You wake up day after day wondering if this is the last day you will see your child.
Prematurity financially devastates families. Contrary to popular belief, there is no insurance fairy who pays the tens of thousands of dollars of co-pays or the endless "uncovered" things like speech therapy or adaptive equipment. Even "good" insurance isn't "good enough" to cover prematurity. Instead of paying for a babysitter, you have to pay for a nurse to watch your child, instead of daycare, you have to hire a nanny, instead of working full time you have to take a leave or work part time because of the sheer number of medical appointments your child will have after leaving the NICU.
Prematurity is isolating, physically and emotionally. Because of the baby's fragile immune system, you have to limit to whom and what the baby is exposed. Of course friends and family assume you are simply nuts, because, as they will all tell you over and over, everyone needs to be exposed to germs. Actually not. It is emotionally isolating because no one, other than the other shipmates on the SS Prematurity have even a clue as to what it is like to take your infant to a minimum of one doctor visit every week, not have a single day for just you and your baby because three therapists show up everyday, on schedules that are convenient to them not you and your baby.
Prematurity devastates families emotionally (see all of the above).

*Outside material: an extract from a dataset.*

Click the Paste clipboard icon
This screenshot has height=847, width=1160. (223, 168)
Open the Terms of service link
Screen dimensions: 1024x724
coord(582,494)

So what can we all do to help make this suck less? Well, you can donate money to various charities in the hope that some of the research they fund might end prematurity. Or you can do something a bit closer to home and more personal. Call your local NICU or its support group and ask what you can do to make this whole thing suck less. Small things can make prematurity suck less. For example, my mother, my aunt and I make blankets and hats for the babies. There are dozens and dozens of babies that have worn my aunt's tiny "wee caps" and many who have been warmed by one of my mom's blankets and even though my blankets are far from "perfect" they are made with love. Some people make isolette covers, some people donate disposable cameras for parents to leave at the baby's bedside (yes we do take photos of our babies in the NICU), other folks donate gifts cards for coffee or gasoline to be given to those in need in the NICU. Others donate story books to the NICU (yes we read to our babies the same as you would at home). If you are feeling really generous, ask if you can send over bagels and coffee for a Sunday brunch for the parents and nurses (they get hungry too). Not all parents in the NICU can afford NICU clothes for their baby, so think about donating some NICU shirts or preemie clothes to your local NICU. Even if you can't prevent premature births, you can make prematurity suck less for the parents and the babies who are in the NICU right in your hometown. So this November, let's see if we can all make prematurity suck less.